◆ EXERCISE OBJECTIVE
Take each line of the entries below that contains "DiCrasto" and copy it.

RECORDED INFORMATION below:

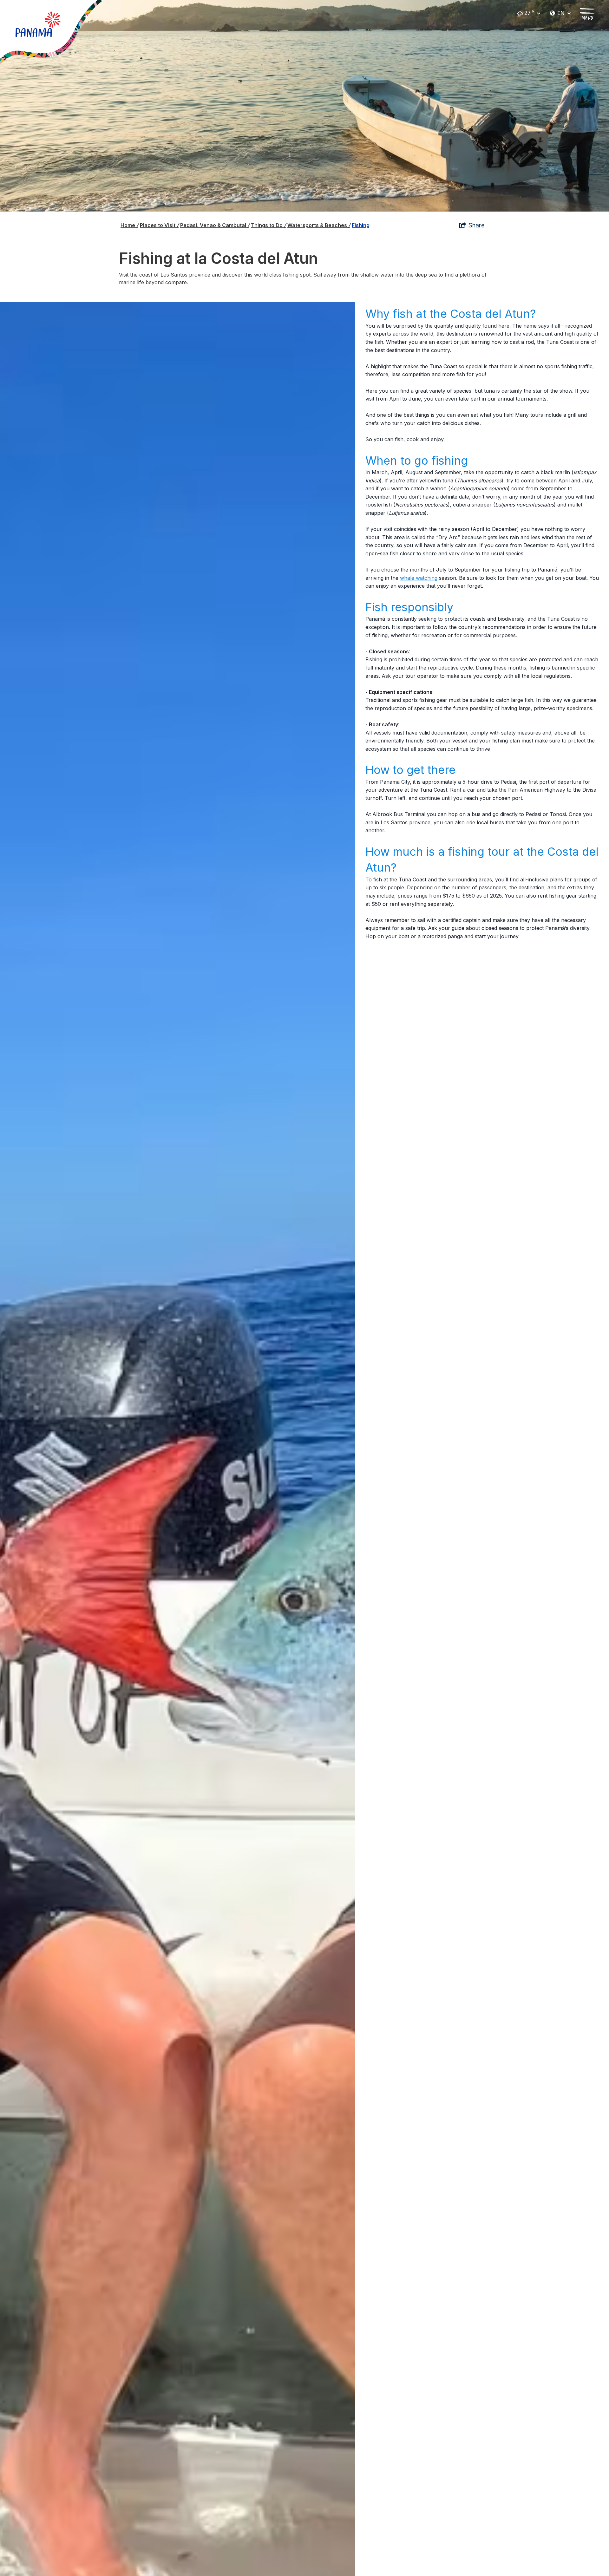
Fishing (361, 225)
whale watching (418, 578)
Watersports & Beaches (318, 225)
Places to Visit (159, 225)
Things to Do (268, 225)
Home (129, 225)
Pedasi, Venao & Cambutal (214, 225)
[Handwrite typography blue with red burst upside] (38, 24)
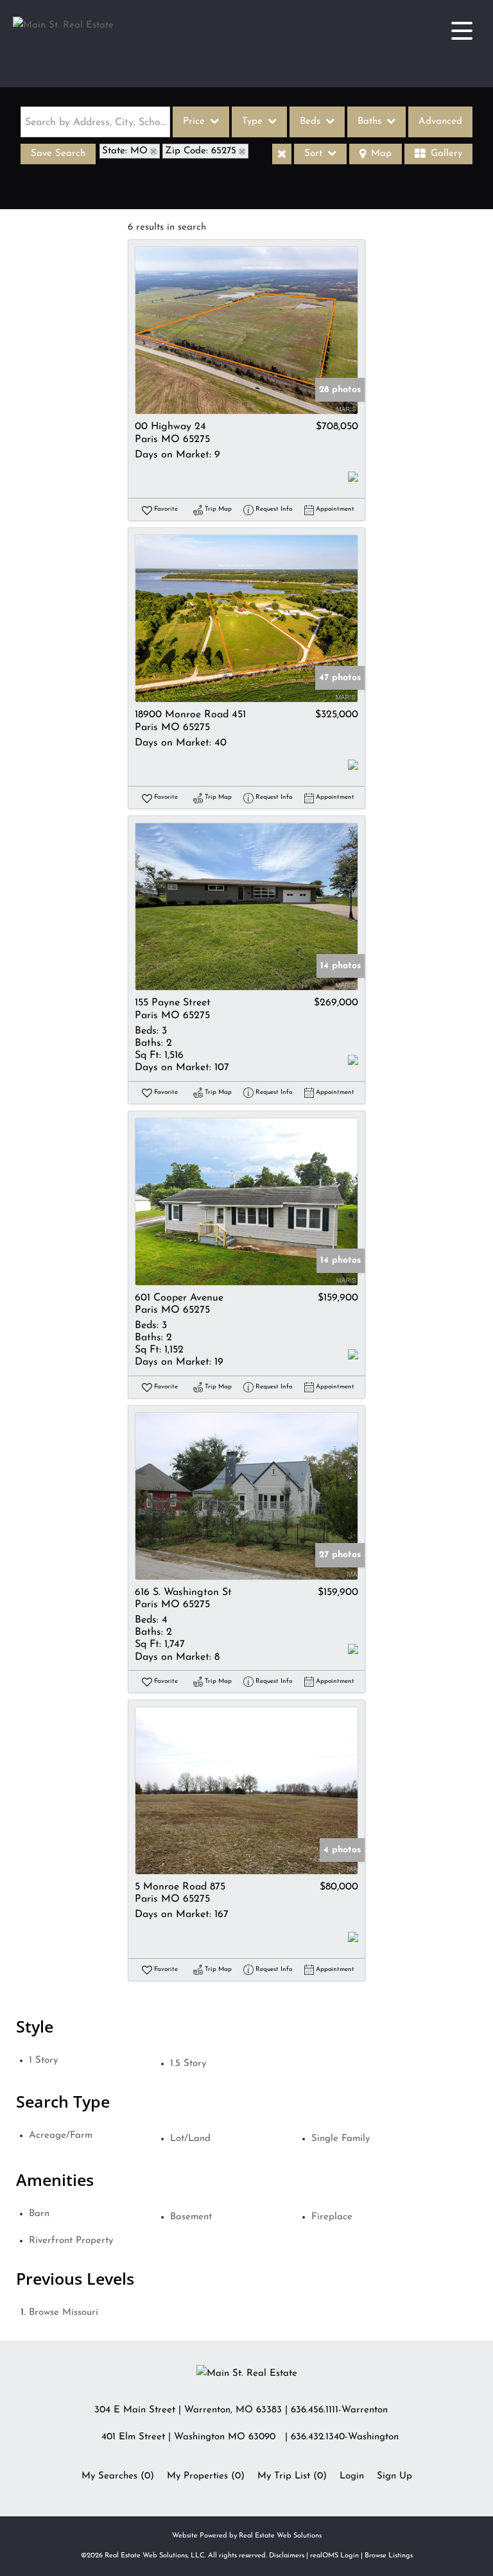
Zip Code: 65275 (200, 151)
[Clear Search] (281, 154)
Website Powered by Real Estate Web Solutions (247, 2535)
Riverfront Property (71, 2241)
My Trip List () (292, 2476)
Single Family (340, 2139)
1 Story (43, 2060)
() (118, 2476)
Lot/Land (190, 2139)
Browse (63, 2312)
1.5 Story (188, 2063)
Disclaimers (286, 2555)
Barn (39, 2214)
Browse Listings (389, 2555)
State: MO (125, 151)
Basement (191, 2217)
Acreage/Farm (60, 2135)
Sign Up (394, 2476)
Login (352, 2476)
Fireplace (331, 2217)
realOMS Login (334, 2555)
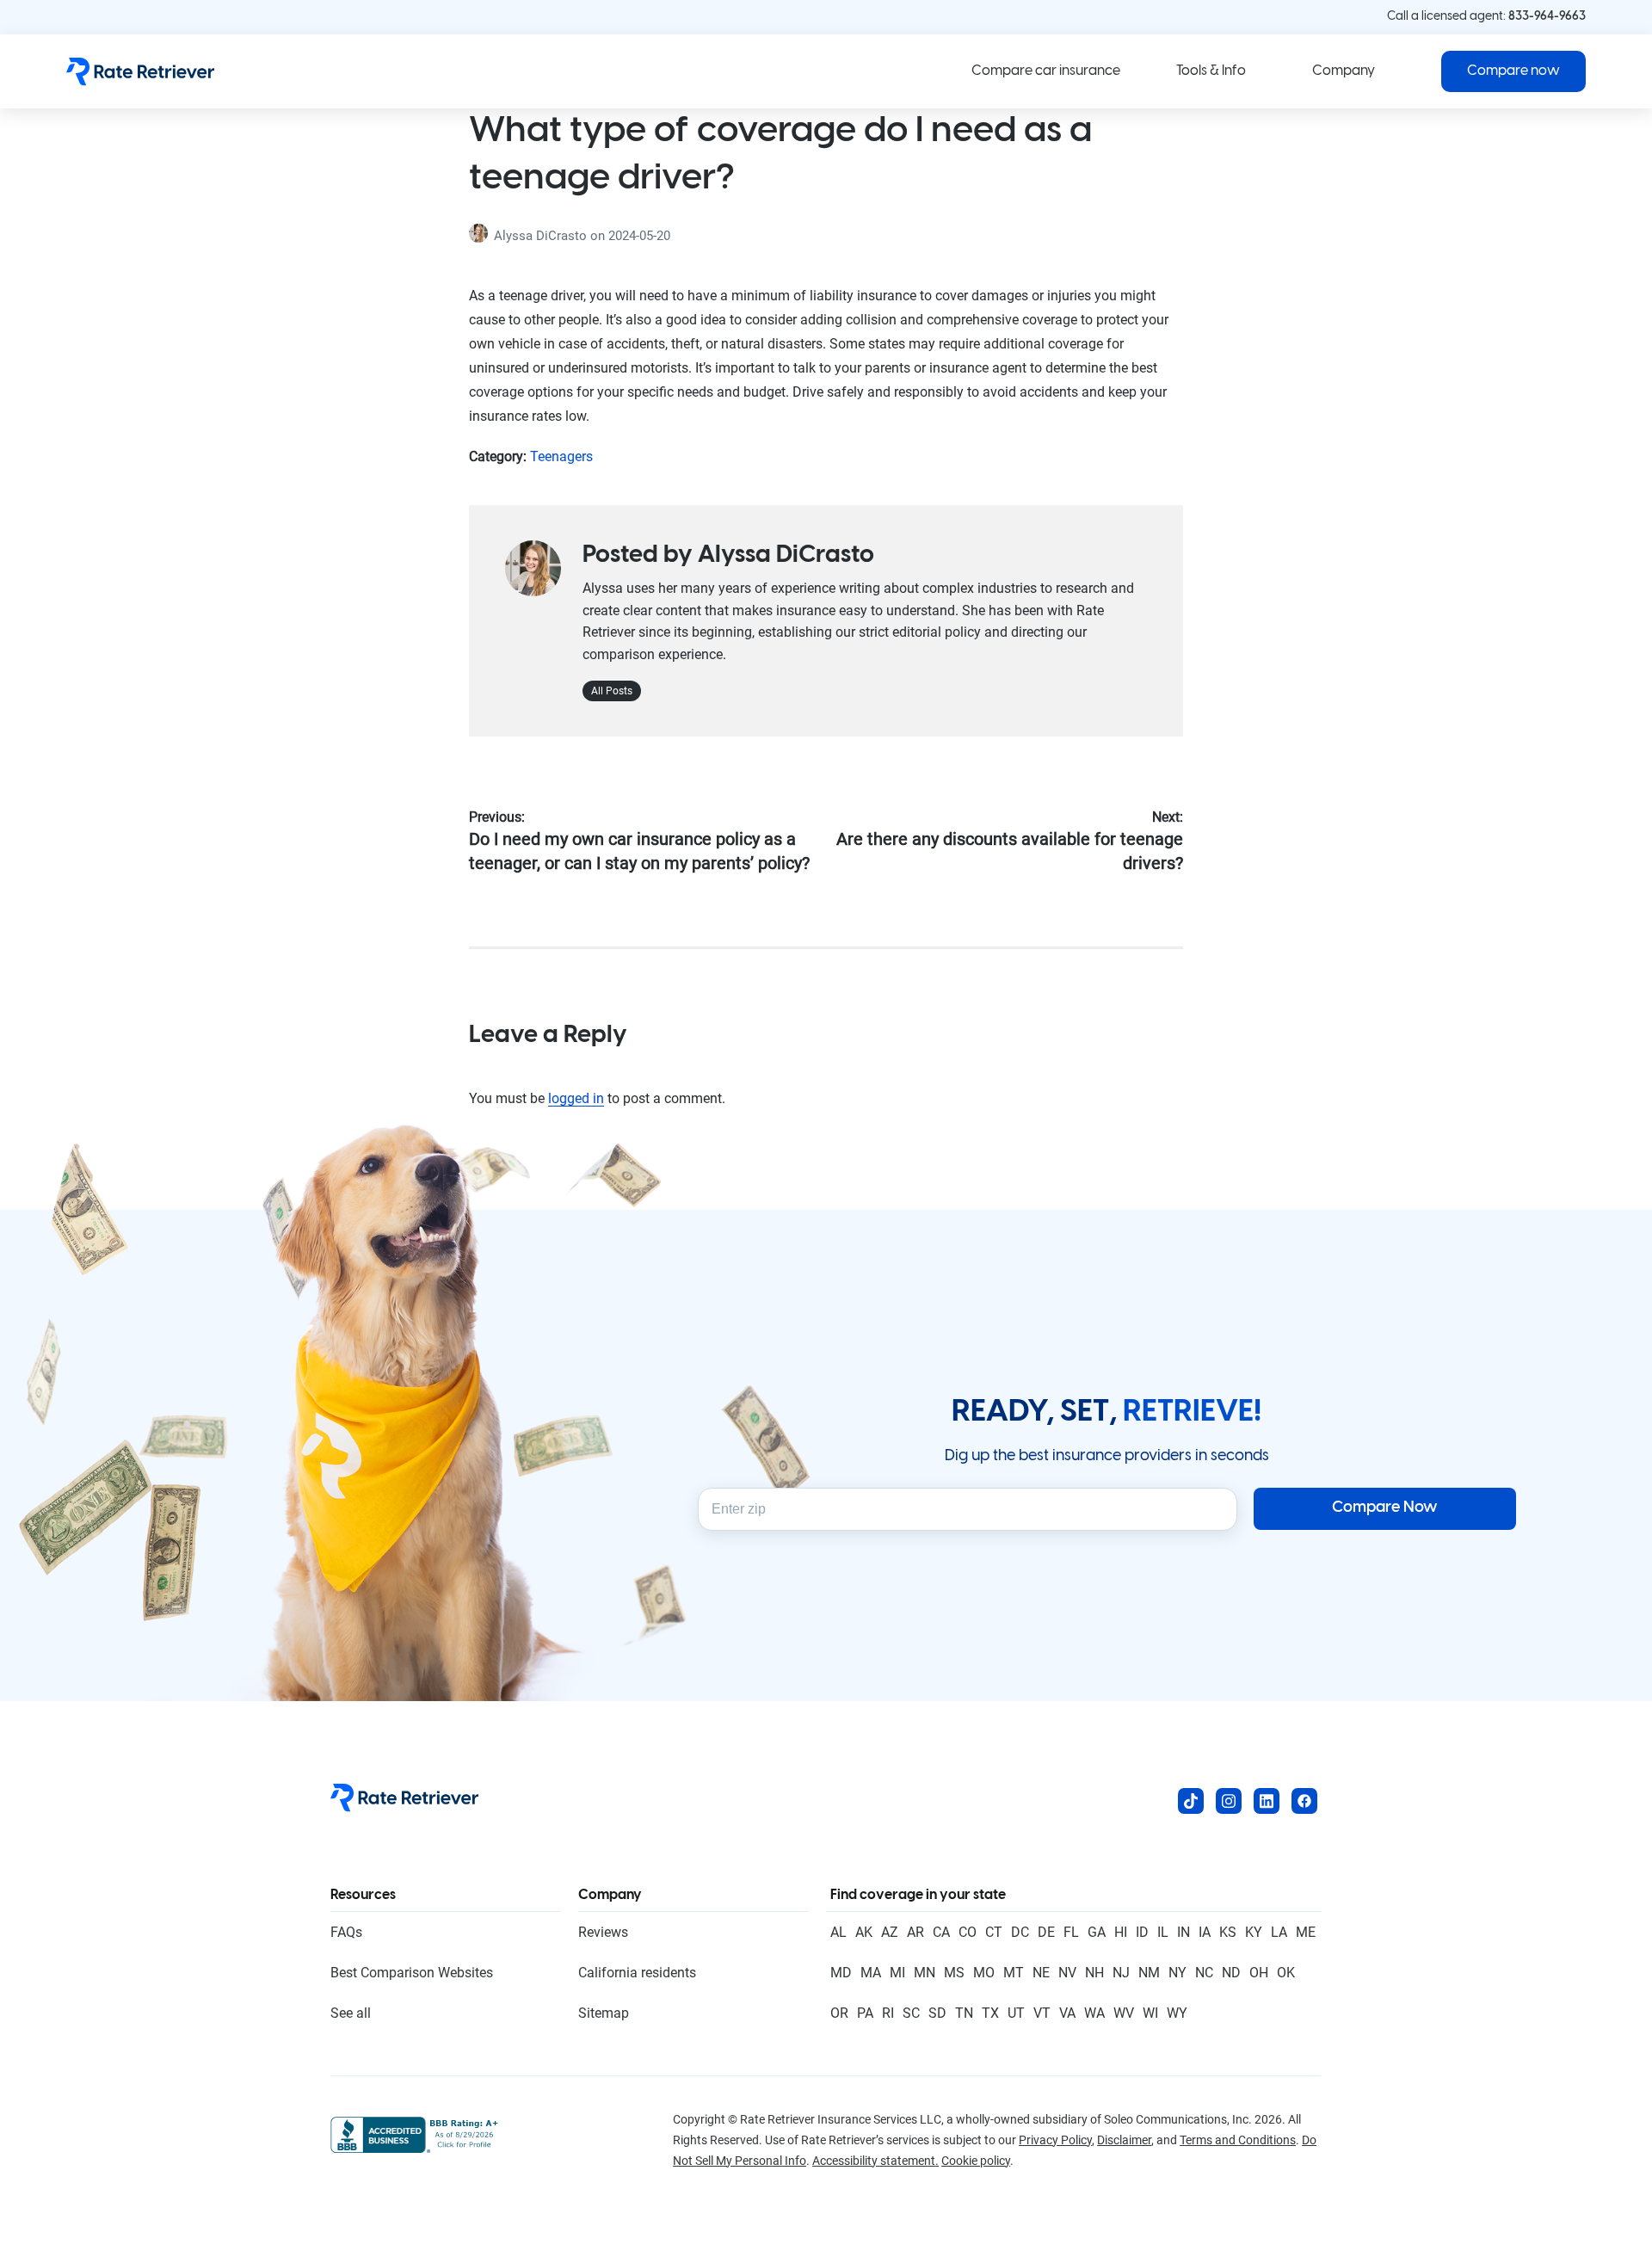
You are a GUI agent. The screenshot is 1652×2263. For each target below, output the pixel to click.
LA (1279, 1932)
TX (990, 2013)
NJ (1121, 1972)
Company (1343, 71)
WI (1150, 2013)
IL (1162, 1932)
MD (841, 1972)
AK (863, 1932)
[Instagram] (1229, 1801)
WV (1123, 2013)
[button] (1513, 71)
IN (1183, 1932)
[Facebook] (1304, 1801)
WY (1177, 2013)
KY (1253, 1932)
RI (888, 2013)
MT (1013, 1972)
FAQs (346, 1932)
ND (1231, 1972)
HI (1120, 1932)
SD (937, 2013)
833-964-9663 (1547, 16)
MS (954, 1972)
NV (1067, 1972)
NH (1094, 1972)
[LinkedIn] (1266, 1801)
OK (1286, 1972)
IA (1205, 1932)
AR (915, 1932)
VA (1067, 2013)
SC (911, 2013)
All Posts (611, 691)
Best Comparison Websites (411, 1972)
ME (1306, 1932)
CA (941, 1932)
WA (1094, 2013)
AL (838, 1932)
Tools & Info (1211, 71)
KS (1227, 1932)
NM (1149, 1972)
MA (870, 1972)
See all (350, 2013)
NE (1041, 1972)
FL (1071, 1932)
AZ (889, 1932)
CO (968, 1932)
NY (1177, 1972)
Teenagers (561, 456)
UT (1016, 2013)
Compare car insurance (1045, 71)
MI (897, 1972)
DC (1020, 1932)
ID (1142, 1932)
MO (984, 1972)
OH (1258, 1972)
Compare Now (1385, 1508)
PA (865, 2013)
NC (1204, 1972)
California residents (637, 1972)
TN (964, 2013)
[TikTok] (1191, 1801)
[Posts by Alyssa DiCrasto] (481, 236)
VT (1042, 2013)
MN (924, 1972)
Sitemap (603, 2013)
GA (1097, 1932)
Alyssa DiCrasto (542, 236)
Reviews (603, 1932)
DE (1046, 1932)
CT (993, 1932)
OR (839, 2013)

End of RECORDED INFORMATION.

◆ SOLUTION FOR THIS PROBLEM
[Posts by Alyssa DiCrasto] (481, 236)
Alyssa DiCrasto (542, 236)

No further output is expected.